Protection de l’enfant
Veiller à ce que chaque enfant grandisse en sécurité, soit protégé et s'intègre pleinement
Défi
Les enfants de Djibouti restent concernés par plusieurs enjeux de protection, notamment les mutilations génitales féminines, qui touchent encore 70,7 % des filles et des femmes au niveau national, avec des taux plus élevés dans certaines régions du nord, ainsi que le mariage avant 18 ans, qui concerne 20,6 % des filles à Arta et à Dikhil.

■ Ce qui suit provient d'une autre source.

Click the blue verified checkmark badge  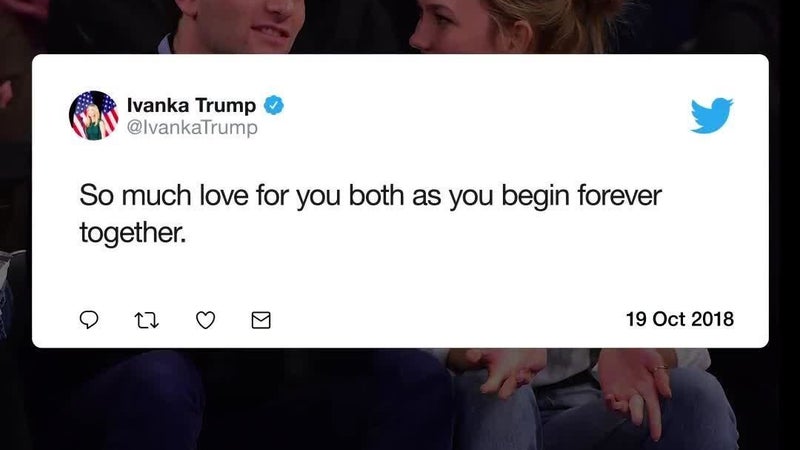273,105
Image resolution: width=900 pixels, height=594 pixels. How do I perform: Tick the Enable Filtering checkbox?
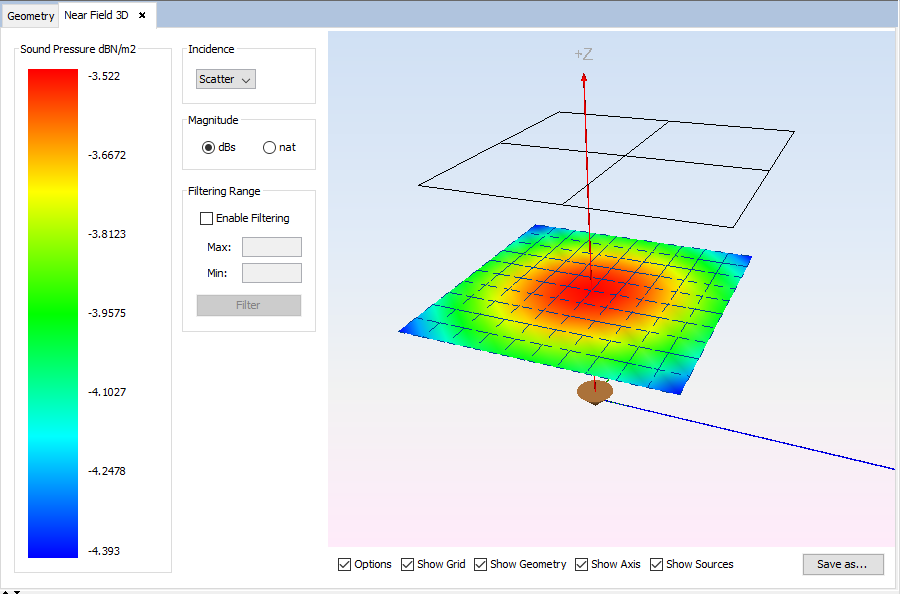(207, 218)
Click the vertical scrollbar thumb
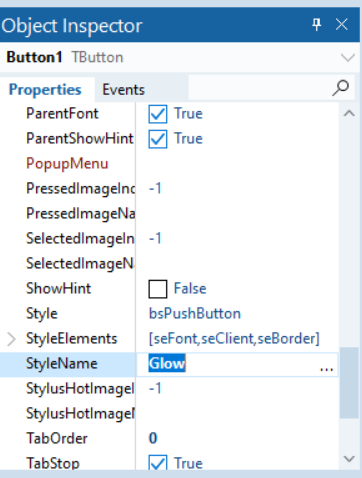The height and width of the screenshot is (478, 362). [x=349, y=383]
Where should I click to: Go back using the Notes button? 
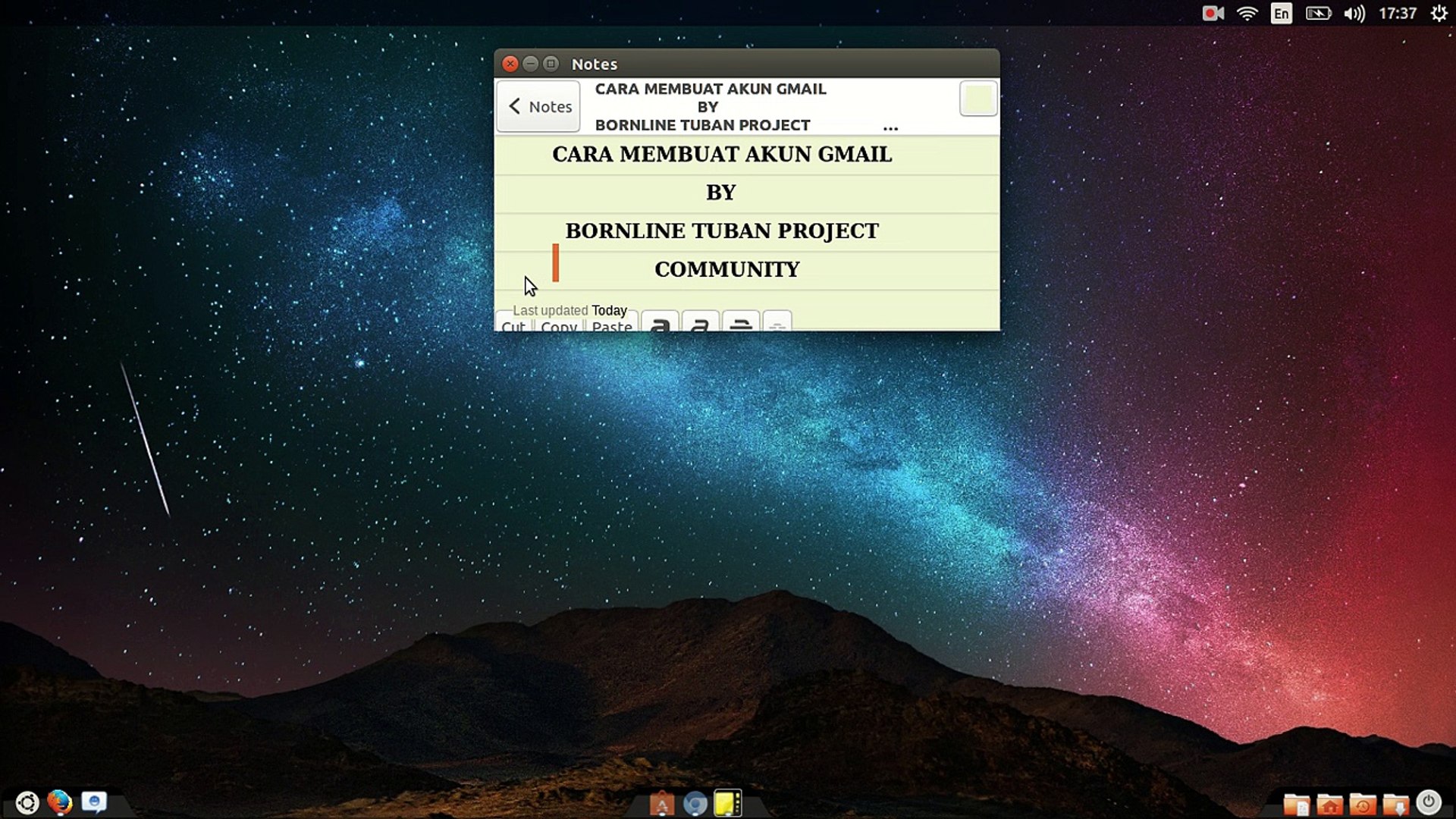(x=537, y=106)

Environ 3 enfants sur 10 sont par ailleurs concernés par des situations de violence, et l'enregistrement des naissances reste inégal, avec une couverture de 97 % en zone urbaine contre 79 % en zone rurale. La plupart des services de protection restent concentrés dans la capitale, ce qui limite l'accès dans les zones rurales et frontalières. Enfin, à la croisée des routes migratoires reliant l'Éthiopie, la Somalie et le Yémen, Djibouti a enregistré plus de 446 000 mouvements migratoires en 2024, dont environ 10 % impliquant des enfants, et accueille plus de 34 700 réfugiés et demandeurs d'asile, parmi lesquels 42 % sont des enfants.
Solution
Priorités 2026–2030
L'UNICEF place les enfants au cœur de son action pour renforcer, d'ici 2030, la protection de l'enfance à Djibouti. La prévalence des mutilations génitales féminines chez les filles de 0 à 14 ans sera réduite d'au moins 10 % supplémentaires, et le mariage des enfants sera combattu par un renforcement de la prévention communautaire et de l'éducation des filles. Toutes les régions disposeront de mécanismes fonctionnels de gestion des cas de protection de l'enfance, avec des services adaptés centrés sur les personnes ayant survécu à des violences. L'enregistrement des naissances sera porté au-delà de 95 % à l'échelle nationale, grâce à la décentralisation et à la digitalisation des services d'état civil, avec une attention particulière aux zones rurales et frontalières. Enfin, au moins 80 % des enfants en mouvement identifiés seront intégrés dans les systèmes nationaux de protection, avec un renforcement des mécanismes d'orientation transfrontaliers dans au moins trois zones frontalières prioritaires.